The cache key is the media filename stem, not the file contents hash. For example:

  • 20220430_132212_location_name.json
  • 20220502_172850_location_name.json

If you have a pre-extracted GPS cache bundle, place it under:

  • data/raw_memory/geocoding_cache/image
  • data/raw_memory/geocoding_cache/video

Then copy those cache files into your processor cache directory before running the processors so geocoding calls are skipped.
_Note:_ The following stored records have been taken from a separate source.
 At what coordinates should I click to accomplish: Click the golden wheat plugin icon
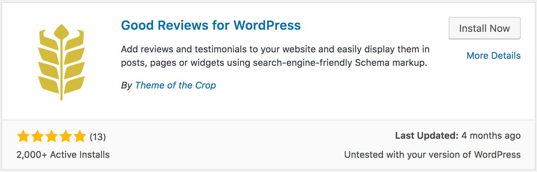[61, 62]
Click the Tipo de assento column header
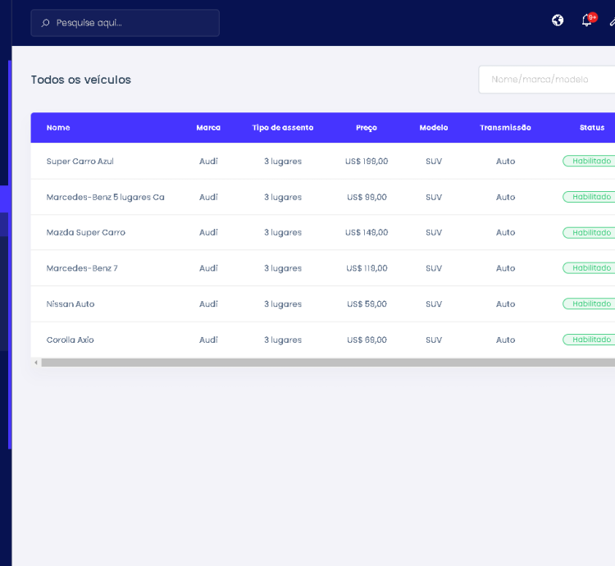The width and height of the screenshot is (615, 566). (x=283, y=128)
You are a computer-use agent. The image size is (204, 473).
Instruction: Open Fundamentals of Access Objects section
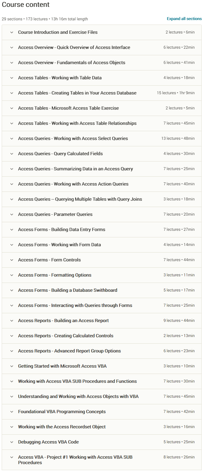[x=12, y=63]
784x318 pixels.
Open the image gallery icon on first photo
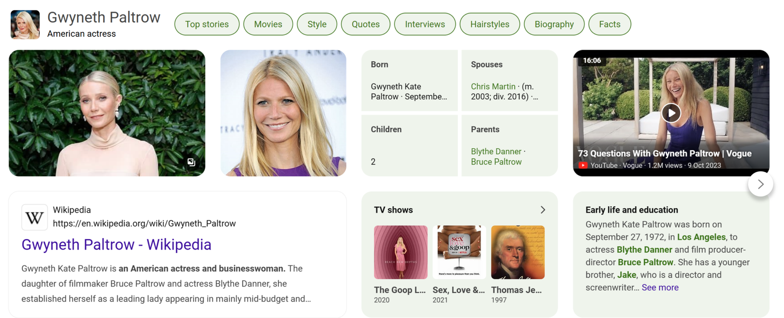192,162
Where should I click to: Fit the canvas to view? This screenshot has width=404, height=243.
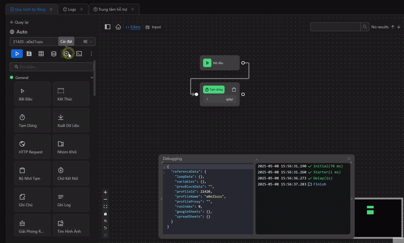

The bundle must match the current image/video filenames:

python memqa/utils/copy_gps_info.py data/raw_memory/geocoding_cache/image output/image/qwen3vl2b/cache
python memqa/utils/copy_gps_info.py data/raw_memory/geocoding_cache/video output/video/qwen3vl2b/cache

You can also use the convenience wrappers:

  • scripts/memory_processor/image/copy_gps_cache.sh
  • scripts/memory_processor/video/copy_gps_cache.sh

Building NIAH Pools

If you have an MMRAG run that produced retrieval_recall_details.json, you can build/validate NIAH pools via:

python scripts/QA_Agent/NIAH/build_niah_pools.py \
  --qa-file data/atm-bench/atm-bench-hard.json \
  --retrieval-details <PATH_TO>/retrieval_recall_details.json \
  --pool-sizes 25 50 100 200